PASSAGE:
## start

2.0 The following process documents of existing products shall be
delivered to the Joint Venture Company:
2.1 Documents, including patents, for the Party B's impedance
matched shielding process;
2.2 Documents for manufacturing flexible printed circuits utilizing
PALFlex[Registration Xxxx] as a base material as indicated in
Chapter 2.2.5 of this Agreement.
2.3 Documents for the design and manufacture of Party B's
PALCore[Registration Xxxx] technology when multilayer capability
is achieved at the Joint Venture Company.
3.0 The following information for production technology management shall
be disclosed to the Joint Venture Company:
3.1 Raw material pricing;
3.2 Equipment performance expectations;
3.3 Performance expectations of tools, dies and fixtures;
3.4 Party B's safety processes and standards;
3.5 Process flow diagrams indicating the steps from order entry to
delivery.
4.0 Document delivery, language and quantity
4.1 Delivery time
Documents shall be delivered in accordance with Chapter 3 of
this Agreement.
4.2 Language
The language of all the technical documents in this Appendix
should be English.
4.3 Quantity
One (1) complete set of documentation shall be delivered to the
Joint Venture Company. Additional selected documents utilized
by the trainees may be brought back to the Joint Venture
Company.

## end

MATERIAL PROVIDED:
## start

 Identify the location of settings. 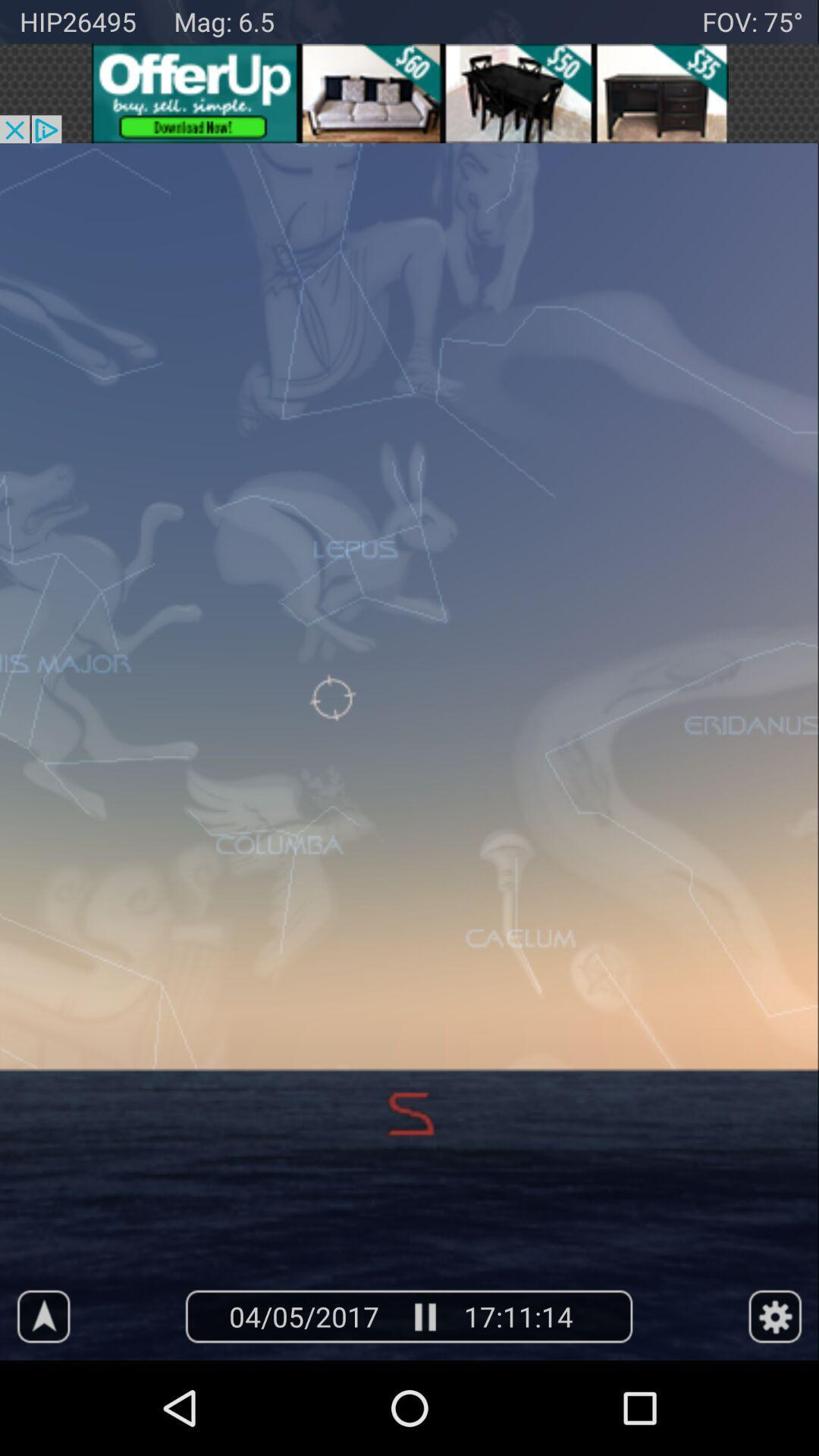
(775, 1316).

## end

SET EXERCISE:
Answer these from the agreement excerpt, numbering your answers to match:
1. When are the documents for Party B's PALCore technology to be delivered?
2. What language should all the technical documents be in?
3. How many complete sets of documentation go to the Joint Venture Company?

FINAL ANSWER:
1. When multilayer capability is achieved at the Joint Venture Company.
2. English.
3. One.